↓↓↓

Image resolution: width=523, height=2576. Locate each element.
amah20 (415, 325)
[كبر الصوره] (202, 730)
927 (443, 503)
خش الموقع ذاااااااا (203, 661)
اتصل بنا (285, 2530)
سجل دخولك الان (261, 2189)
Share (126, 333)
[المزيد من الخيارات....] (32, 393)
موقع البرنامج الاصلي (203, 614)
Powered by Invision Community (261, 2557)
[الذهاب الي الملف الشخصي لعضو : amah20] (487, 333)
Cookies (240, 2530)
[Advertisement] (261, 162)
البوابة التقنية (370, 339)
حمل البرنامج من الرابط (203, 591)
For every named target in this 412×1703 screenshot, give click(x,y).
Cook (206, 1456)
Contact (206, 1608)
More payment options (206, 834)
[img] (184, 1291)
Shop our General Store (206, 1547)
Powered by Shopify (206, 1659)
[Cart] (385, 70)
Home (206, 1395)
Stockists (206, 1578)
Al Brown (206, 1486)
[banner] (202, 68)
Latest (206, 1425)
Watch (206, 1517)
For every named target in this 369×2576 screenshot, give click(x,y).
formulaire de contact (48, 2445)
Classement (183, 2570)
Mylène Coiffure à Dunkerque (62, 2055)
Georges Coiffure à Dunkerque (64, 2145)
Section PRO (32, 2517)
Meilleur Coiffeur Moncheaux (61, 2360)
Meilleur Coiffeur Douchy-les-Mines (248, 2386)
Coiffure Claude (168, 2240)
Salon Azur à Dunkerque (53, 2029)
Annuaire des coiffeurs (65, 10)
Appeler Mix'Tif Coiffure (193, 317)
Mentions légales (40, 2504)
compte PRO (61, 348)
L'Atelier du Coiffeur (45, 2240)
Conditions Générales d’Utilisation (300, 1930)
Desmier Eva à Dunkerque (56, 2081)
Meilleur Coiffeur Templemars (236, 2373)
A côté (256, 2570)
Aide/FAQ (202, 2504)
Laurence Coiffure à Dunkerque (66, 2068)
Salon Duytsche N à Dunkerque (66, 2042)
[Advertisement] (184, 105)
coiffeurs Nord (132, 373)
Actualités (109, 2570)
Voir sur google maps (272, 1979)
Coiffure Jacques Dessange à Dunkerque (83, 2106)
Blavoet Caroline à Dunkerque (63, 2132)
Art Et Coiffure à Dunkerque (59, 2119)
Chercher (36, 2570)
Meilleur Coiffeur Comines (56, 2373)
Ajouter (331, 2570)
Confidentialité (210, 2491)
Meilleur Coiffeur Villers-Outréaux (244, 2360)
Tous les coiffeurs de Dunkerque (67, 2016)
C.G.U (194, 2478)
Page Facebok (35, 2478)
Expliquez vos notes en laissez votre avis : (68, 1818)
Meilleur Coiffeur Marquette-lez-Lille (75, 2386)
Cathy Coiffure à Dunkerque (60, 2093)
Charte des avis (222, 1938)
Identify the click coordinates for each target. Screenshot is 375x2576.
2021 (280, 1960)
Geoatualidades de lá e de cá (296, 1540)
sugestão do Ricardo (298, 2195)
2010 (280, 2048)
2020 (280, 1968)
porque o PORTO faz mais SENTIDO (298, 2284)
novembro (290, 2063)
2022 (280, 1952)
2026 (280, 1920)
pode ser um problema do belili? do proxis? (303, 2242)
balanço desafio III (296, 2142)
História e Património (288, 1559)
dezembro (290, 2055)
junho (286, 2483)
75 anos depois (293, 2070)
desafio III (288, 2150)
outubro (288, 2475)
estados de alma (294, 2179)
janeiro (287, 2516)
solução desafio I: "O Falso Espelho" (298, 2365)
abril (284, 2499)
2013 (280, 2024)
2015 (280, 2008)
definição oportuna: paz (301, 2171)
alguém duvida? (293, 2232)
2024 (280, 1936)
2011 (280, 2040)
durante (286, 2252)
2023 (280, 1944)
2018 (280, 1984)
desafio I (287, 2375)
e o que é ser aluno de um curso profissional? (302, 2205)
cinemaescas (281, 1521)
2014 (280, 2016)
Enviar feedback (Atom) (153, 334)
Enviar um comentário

↑↑↑

● Task brief: In the data above, which lines lie between the line with "سجل دخولك الان (261, 2189)" and the line with "حمل البرنامج من الرابط (203, 591)", inclusive? Print those lines exactly and nothing else.

● Solution:
سجل دخولك الان (261, 2189)
Share (126, 333)
[المزيد من الخيارات....] (32, 393)
موقع البرنامج الاصلي (203, 614)
Powered by Invision Community (261, 2557)
[الذهاب الي الملف الشخصي لعضو : amah20] (487, 333)
Cookies (240, 2530)
[Advertisement] (261, 162)
البوابة التقنية (370, 339)
حمل البرنامج من الرابط (203, 591)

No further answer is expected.